| Source passage |
━━━━━━━━━━━━━━━━━━━━

Single by Lola Young
- Released: 22 May 2026
- Recorded: 2026
- Length: 4:01
- Label: Island
- Songwriters: Lola Young; James Blake; Dom Maker; Jameela Jamil;
- Producers: James Blake; Dom Maker; Jameela Jamil;

Lola Young singles chronology
| "Spiders" (2025) | "From Down Here" (2026) |  |

Music video
- "From Down Here" on YouTube

= From Down Here =

2026 single by Lola Young

"From Down Here" is a song by English singer Lola Young, released on 22 May 2026. This song marks the first release from Lola Young after she went on temporary hiatus due to her on-stage collapse at All Things Go's New York festival.

== Background ==
Young stated in a press release for the song:

 "The day after the GRAMMYs, I had a wave of inspiration hit me, so I got in the studio with the incredible James Blake and made this song".

━━━━━━━━━━━━━━━━━━━━

| Data excerpt |
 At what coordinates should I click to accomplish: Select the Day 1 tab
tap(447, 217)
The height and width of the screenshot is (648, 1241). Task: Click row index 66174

━━━━━━━━━━━━━━━━━━━━

| Exercise A |
Could you restate, as a short list, the paragraph of the song article that opens with the song's title followed by "is a song by English singer Lola Young"?
| Exercise B |
What comes next in the song article? Write a continuation that picks up after its last sentence.
The data come from a different source than the song article.

| Reply A |
- "From Down Here" is a song by English singer Lola Young.
- It was released on 22 May 2026.
- It is her first release since she went on temporary hiatus after collapsing on stage at All Things Go's New York festival.

| Reply B |
== Reception ==
The Fader wrote a positive review of the song saying, "The song features Young's recognizably vulnerable writing style and emotionally raw vocals, filled with rasp and expressiveness. It's a promising and exciting start to a new chapter for Young".

== Live performance ==
Young played the song live for the first time at BBC Radio 1's Big Weekend before joining James Blake during his BBC Radio 1's Big Weekend set to perform a song from his album, Trying Times.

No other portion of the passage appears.